Okay anyway this is something I wrote about a month ago, and I shall probably never continue so here it is.
On happiness.
Do I believe in the promise of happiness? I do. Do you too? I hope you do.
But there is something flawed with the whole concept of happiness, insofar as we'll never be able to answer the most pertinent question of all. Am I truly happy?
How do we know we can't be happier? How do we know that what we've got is as good as it gets? That we should (if ever) stop in our pursuit of happiness? And to finally look at ourselves and sigh contentedly, saying, "This then, is true happiness."
The problem is that happiness is an entirely arbitrary emotion. There is no tipping point (or at least not that I've experienced) where you suddenly realize, I am Happy. Maybe you're always cheating yourself when you think that, for surely you can be happier, somehow, no?

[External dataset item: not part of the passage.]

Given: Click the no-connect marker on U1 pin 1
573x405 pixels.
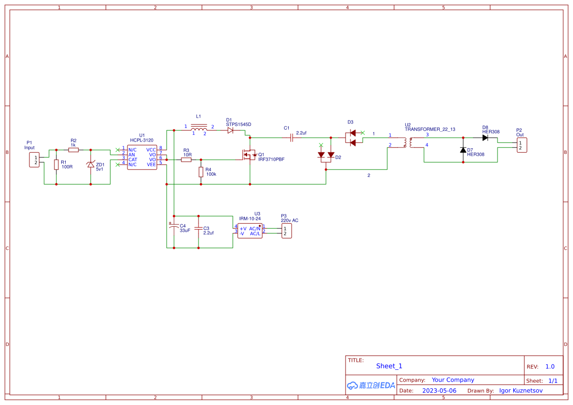Looking at the screenshot, I should tap(117, 150).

How do you know you've not made that one fatal mistake, one bad decision, previously, that has turned your life all awry? And that true 100% happiness is now forevermore barred to you. If you'd gone to a different school.. Not said that one word to that one person.. Not decided to cross the road at that moment.. Decided to tarry for another 5 minutes.. Who knows? The smallest things could have made the world of difference to you. Maybe you were 5 minutes away from meeting your 100% lover, but you decided on a change of shoes at the last moment. (I could be entirely wrong in equating true love to happiness, but I certainly do believe in that ideal. I digress)

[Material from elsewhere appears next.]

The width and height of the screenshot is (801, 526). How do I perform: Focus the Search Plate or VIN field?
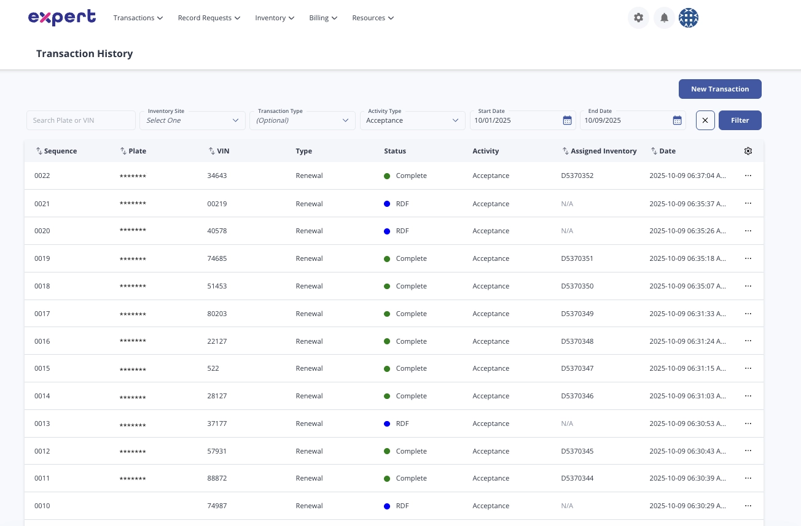pyautogui.click(x=81, y=120)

But we can choose to be content. I believe contentment is more of an attitude you can choose to adopt. Happiness, though, is a different animal altogether. I believe happiness to be a live thing. Wild and tempestuous, it comes in waves, and sweeps you off your feet on tides of joy. Other times, it is calm, soothing, and envelops you and you are allowed to drift off and away into your dream of dreams. Happiness is a gift. The most excruciating gift you can ever hope to receive. And thus the most precious.
But there are those who have spent their lives searching for happiness. By spent, I mean just that. Some of them might have found it, but not realized it. And so they carry on with their searching, never knowing that they'd left happiness behind, inexorably traveling further and further away into that land called Morose. And some of them never ever find it, for any of a myriad reasons. Destiny/Fate (whatever the Vagaries decide to call themselves right now) or sheer luck, an entire life of misfortune and missteps. Where maybe that ha'step to the right could have brought him face to face with true happiness, a Happily Ever After waiting to happen.

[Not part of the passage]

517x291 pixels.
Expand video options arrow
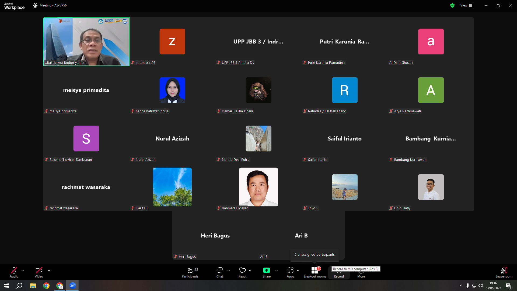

Hmm. I like that. That out there somewhere, a Happily Ever After patiently awaits our discovery, whenceupon we can make up our Once Upon a Times.
That's where I ended, cause I started writing a story about Embittered Endings (of faerie tales, romances, and more) which ended up quite the disaster, and will not be reproduced here. Well that was all written a month ago and it is possible I am not the same person I was back then, but who ever knows eh?
Oh yes I wanted to add that looking at the bride and groom just now, I was wondering that everyone there would be having different thoughts or perhaps memories as they watch the night unfold. Anticipation and hope and longing (dread maybe?! haha) for the unwed and nostalgia, regret, those married. How many of them would be thinking back to the day they tied the knot, remembering their trepidation and apprehension, their hopes and their fears, their love back then?
Hmmm okay that's about it for the night. Might watch 50 first dates or play a game. You will realize that I'm tackling my movies in alphabetical order now, or rather, as of now still numerical. Saves me from agonizing over what genre of movie to watch! 300 was pretty good though, haha. Well goodnight all happy holidays to those who have them!